(Stored data entries)
◆ ◆ ◆ ◆

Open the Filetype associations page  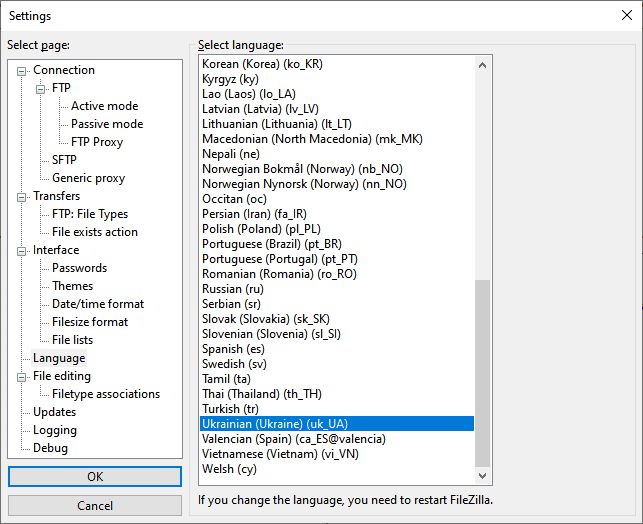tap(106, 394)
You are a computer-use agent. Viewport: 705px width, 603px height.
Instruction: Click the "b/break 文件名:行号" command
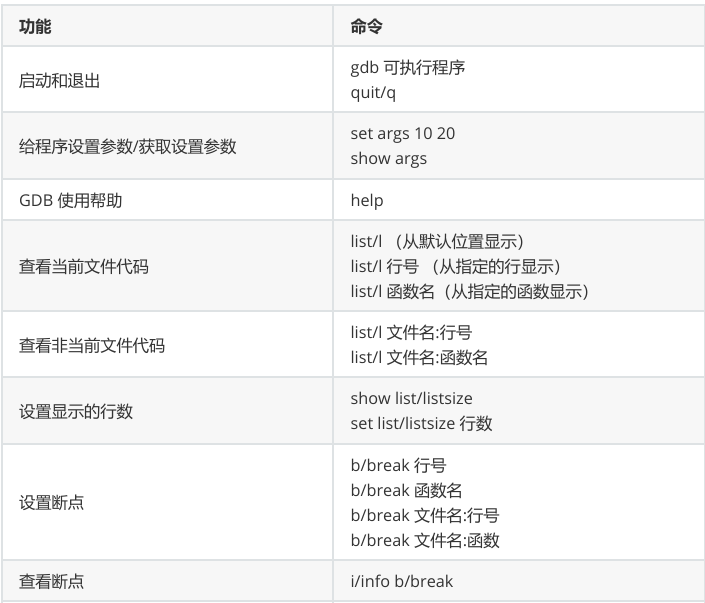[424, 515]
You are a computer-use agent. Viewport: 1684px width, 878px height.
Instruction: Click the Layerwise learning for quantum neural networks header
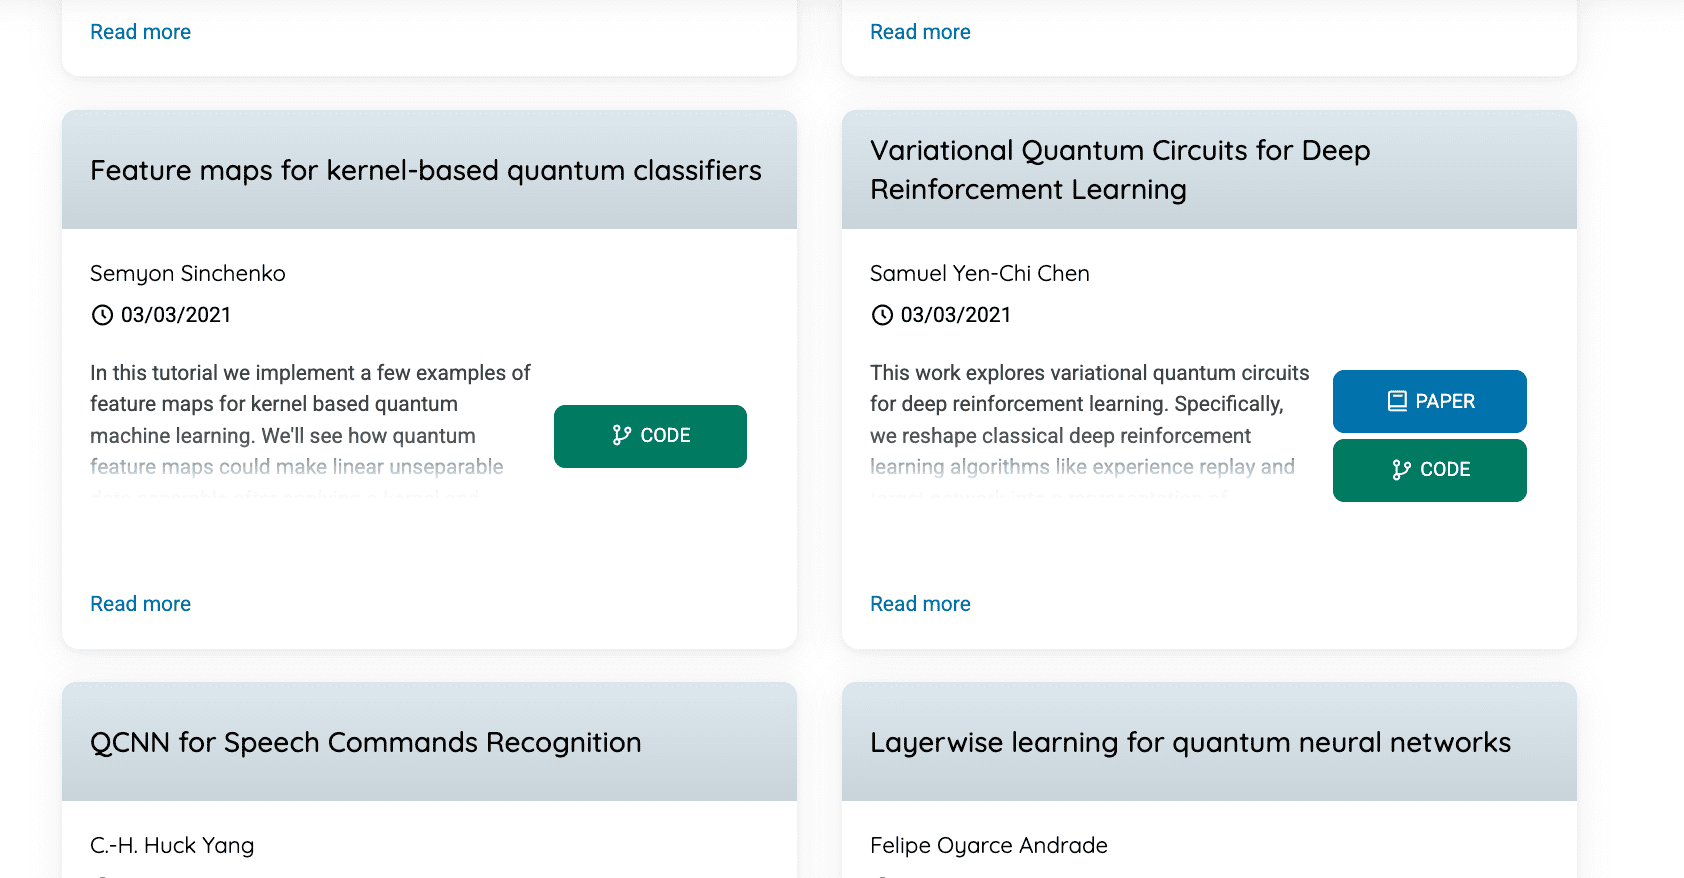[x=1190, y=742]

◆ ◆ ◆ ◆

◆ Directions ◆
Pictures don't belong in the copy. Retype exactly the lines from the one with "Instruction: Click the Layerwise" through the last line of the records.

◆ Task response ◆
Instruction: Click the Layerwise learning for quantum neural networks header
[x=1190, y=742]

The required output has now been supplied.